This paper proposes a reconciliation of two different theories of information. The first, originally proposed in a lesser-known work by Claude Shannon (some five years after the publication of his celebrated quantitative theory of communication), describes how the information content of channels can be described qualitatively, but still abstractly, in terms of information elements, where information elements can be viewed as equivalence relations over the data source domain. Shannon showed that these elements have a partial ordering, expressing when one information element is more informative than another, and that these partially ordered information elements form a complete lattice. In the context of security and information flow this structure has been independently rediscovered several times, and used as a foundation for understanding and reasoning about information flow.
The second theory of information is Dana Scott’s domain theory, a mathematical framework for giving meaning to programs as continuous functions over a particular topology. Scott’s partial ordering also represents when one element is more informative than another, but in the sense of computational progress – i.e. when one element is a more defined or evolved version of another.
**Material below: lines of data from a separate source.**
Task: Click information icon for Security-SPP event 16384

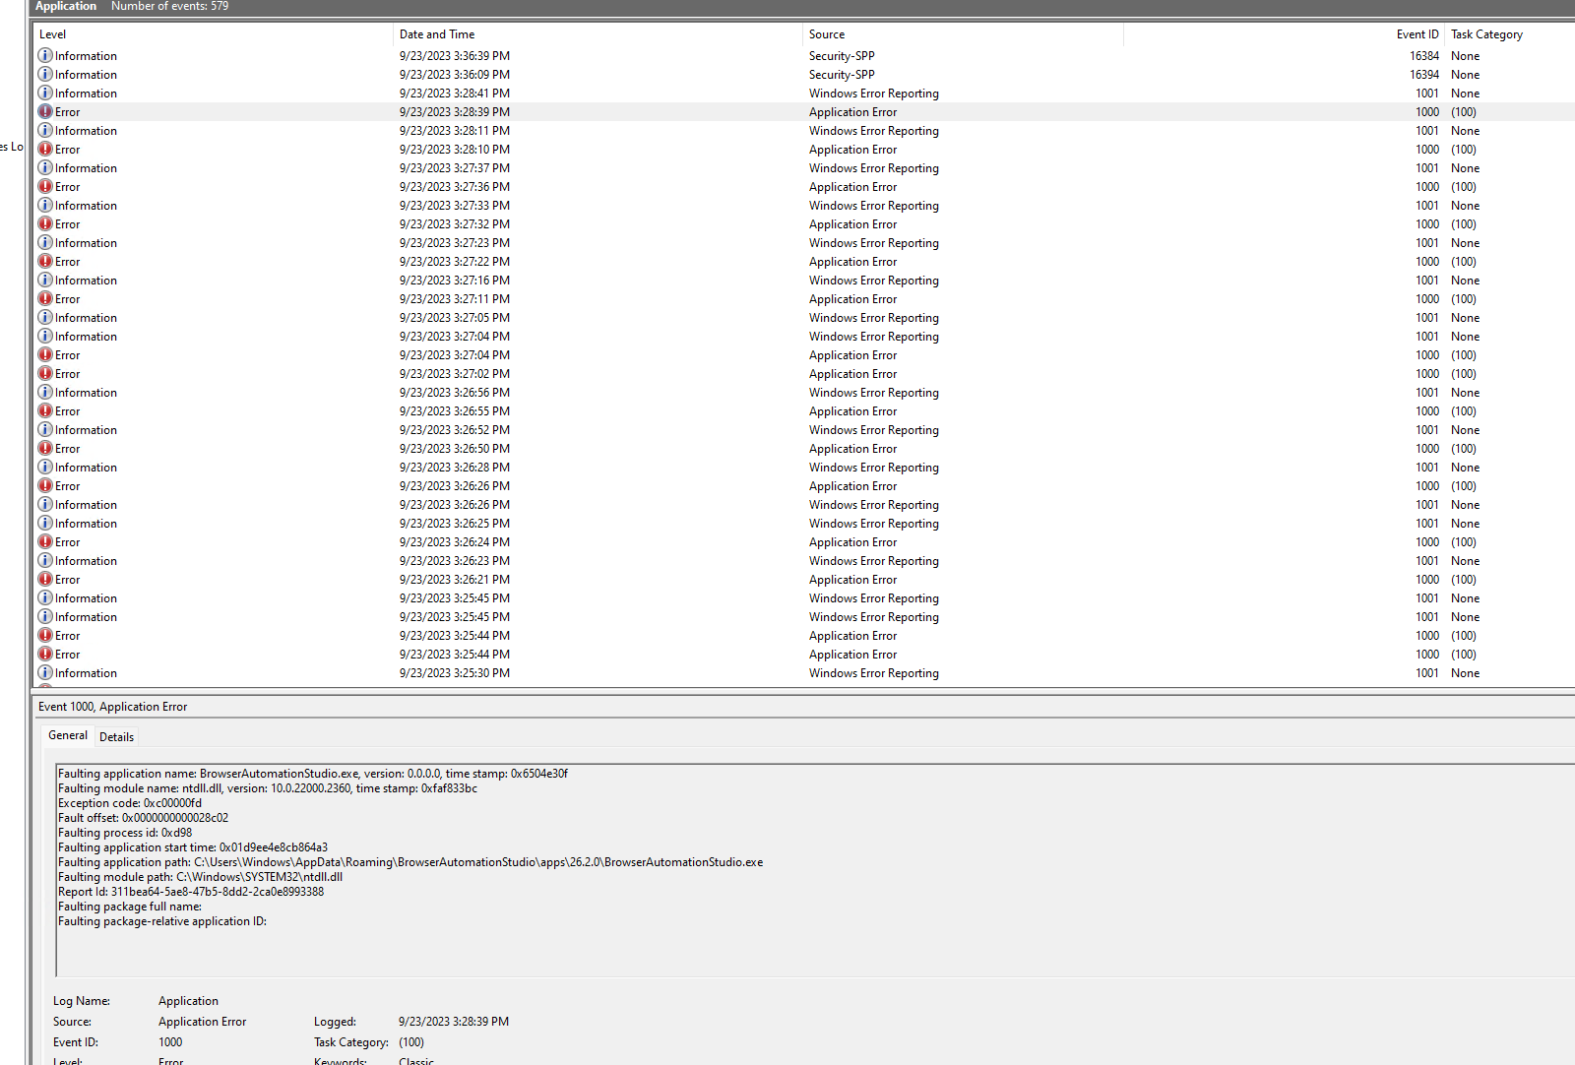Action: click(45, 56)
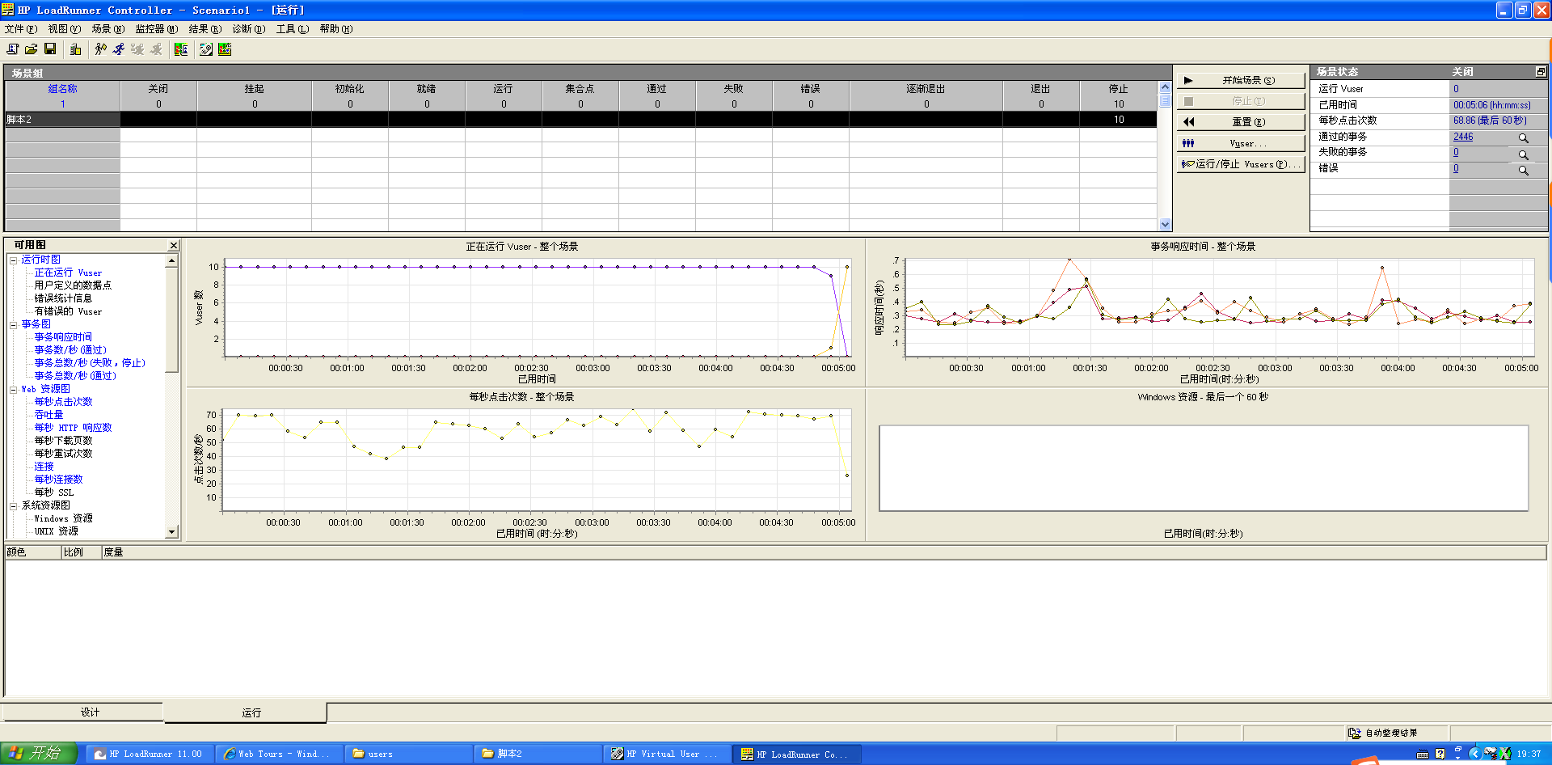Click the 重置 button
The height and width of the screenshot is (765, 1552).
coord(1242,122)
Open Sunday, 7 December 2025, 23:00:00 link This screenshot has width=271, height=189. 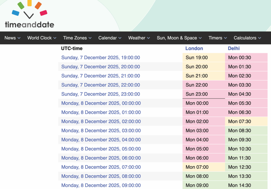tap(101, 94)

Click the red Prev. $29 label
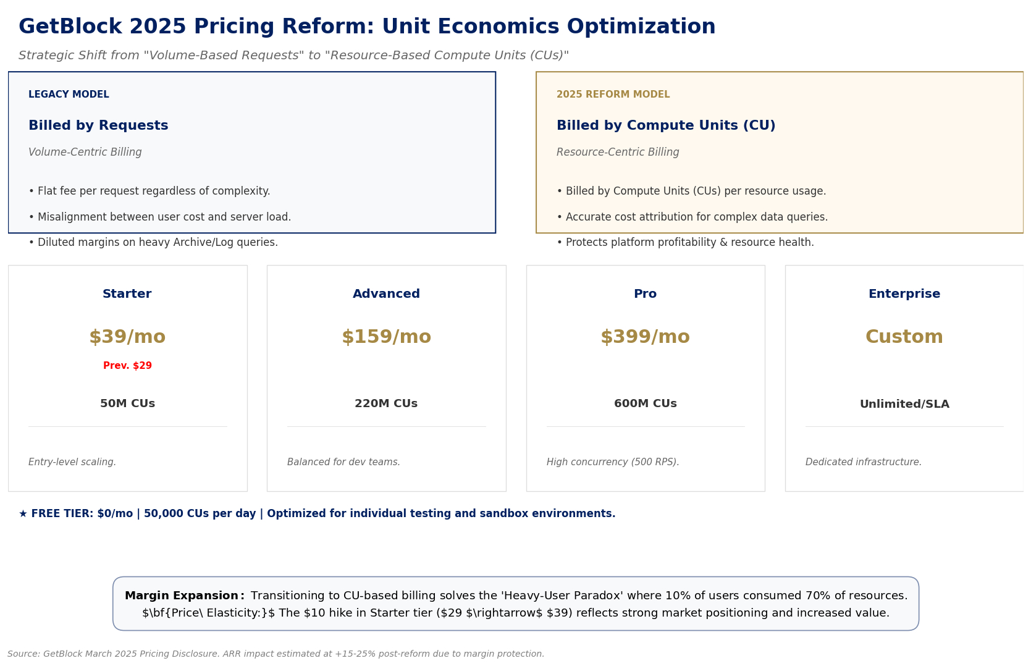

To give a satisfactory account of information flow in computer programs it is necessary to consider both theories together, in order to understand not only what information is conveyed by a program (viewed as a channel, à la Shannon) but also how the precision with which that information can be observed is determined by the definedness of its encoding (à la Scott). To this end we show how these theories can be fruitfully combined, by defining the Lattice of Computable Information (LoCI), a lattice of preorders rather than equivalence relations. LoCI retains the rich lattice structure of Shannon’s theory, filters out elements that do not make computational sense, and refines the remaining information elements to reflect how Scott’s ordering captures possible varieties in the way that information is presented.
We show how the new theory facilitates the first general definition of termination-insensitive information flow properties, a weakened form of information flow property commonly targeted by static program analyses.